## TASK:
In the records below, pick out all lines containing the word "computer".

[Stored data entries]

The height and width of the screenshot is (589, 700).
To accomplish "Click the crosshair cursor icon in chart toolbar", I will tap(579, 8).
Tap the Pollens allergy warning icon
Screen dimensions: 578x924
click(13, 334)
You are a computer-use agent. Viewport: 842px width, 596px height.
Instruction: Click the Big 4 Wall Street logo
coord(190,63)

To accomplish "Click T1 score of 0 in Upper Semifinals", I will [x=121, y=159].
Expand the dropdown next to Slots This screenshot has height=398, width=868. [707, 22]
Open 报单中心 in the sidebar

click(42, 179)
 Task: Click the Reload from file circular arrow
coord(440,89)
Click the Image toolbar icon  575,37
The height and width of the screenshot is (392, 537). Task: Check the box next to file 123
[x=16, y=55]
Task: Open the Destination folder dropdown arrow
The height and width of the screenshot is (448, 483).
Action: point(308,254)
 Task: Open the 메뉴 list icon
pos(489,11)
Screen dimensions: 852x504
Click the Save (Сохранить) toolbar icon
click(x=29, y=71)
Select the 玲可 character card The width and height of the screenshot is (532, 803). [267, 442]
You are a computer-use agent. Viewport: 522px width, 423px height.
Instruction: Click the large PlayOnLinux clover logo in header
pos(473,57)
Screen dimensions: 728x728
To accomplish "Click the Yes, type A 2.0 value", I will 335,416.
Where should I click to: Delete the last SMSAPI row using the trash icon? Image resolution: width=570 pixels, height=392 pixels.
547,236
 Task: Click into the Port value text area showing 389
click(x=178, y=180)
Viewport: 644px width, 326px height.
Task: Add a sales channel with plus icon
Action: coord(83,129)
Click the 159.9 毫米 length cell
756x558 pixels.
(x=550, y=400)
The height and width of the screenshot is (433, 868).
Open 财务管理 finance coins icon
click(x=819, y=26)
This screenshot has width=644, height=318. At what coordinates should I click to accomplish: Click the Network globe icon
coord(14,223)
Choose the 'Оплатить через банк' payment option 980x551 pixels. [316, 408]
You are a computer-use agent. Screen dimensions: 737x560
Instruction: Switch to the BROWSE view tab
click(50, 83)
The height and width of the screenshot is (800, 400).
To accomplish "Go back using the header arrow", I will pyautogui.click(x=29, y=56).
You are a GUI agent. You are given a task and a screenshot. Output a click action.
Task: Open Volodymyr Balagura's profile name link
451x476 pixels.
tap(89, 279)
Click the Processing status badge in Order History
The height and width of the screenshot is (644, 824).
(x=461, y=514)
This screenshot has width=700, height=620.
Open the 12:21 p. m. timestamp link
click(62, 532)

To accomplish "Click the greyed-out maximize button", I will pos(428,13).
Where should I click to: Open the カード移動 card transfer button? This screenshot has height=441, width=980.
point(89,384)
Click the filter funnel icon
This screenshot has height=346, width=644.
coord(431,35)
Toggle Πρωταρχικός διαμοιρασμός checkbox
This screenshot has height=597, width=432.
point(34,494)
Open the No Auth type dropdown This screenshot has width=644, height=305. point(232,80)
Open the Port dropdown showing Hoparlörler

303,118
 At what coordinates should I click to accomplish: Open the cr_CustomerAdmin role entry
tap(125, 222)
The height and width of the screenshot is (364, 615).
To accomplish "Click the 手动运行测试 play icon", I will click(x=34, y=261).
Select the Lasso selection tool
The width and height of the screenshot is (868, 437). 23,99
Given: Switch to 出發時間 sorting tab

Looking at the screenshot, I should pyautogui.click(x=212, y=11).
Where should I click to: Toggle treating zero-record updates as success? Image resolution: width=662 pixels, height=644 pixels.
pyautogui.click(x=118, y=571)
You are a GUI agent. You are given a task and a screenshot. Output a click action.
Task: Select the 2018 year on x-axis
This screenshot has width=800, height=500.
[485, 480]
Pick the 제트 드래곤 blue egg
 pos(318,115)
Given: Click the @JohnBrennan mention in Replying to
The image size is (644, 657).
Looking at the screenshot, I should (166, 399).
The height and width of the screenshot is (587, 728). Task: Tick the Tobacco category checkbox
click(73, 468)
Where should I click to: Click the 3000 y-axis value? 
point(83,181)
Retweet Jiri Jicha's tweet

## RESPONSE BOX:
You are a computer-use agent. Viewport: 842px width, 596px height.
You are a computer-use agent. Viewport: 522px width, 423px height.
You are a computer-use agent. Screen dimensions: 737x560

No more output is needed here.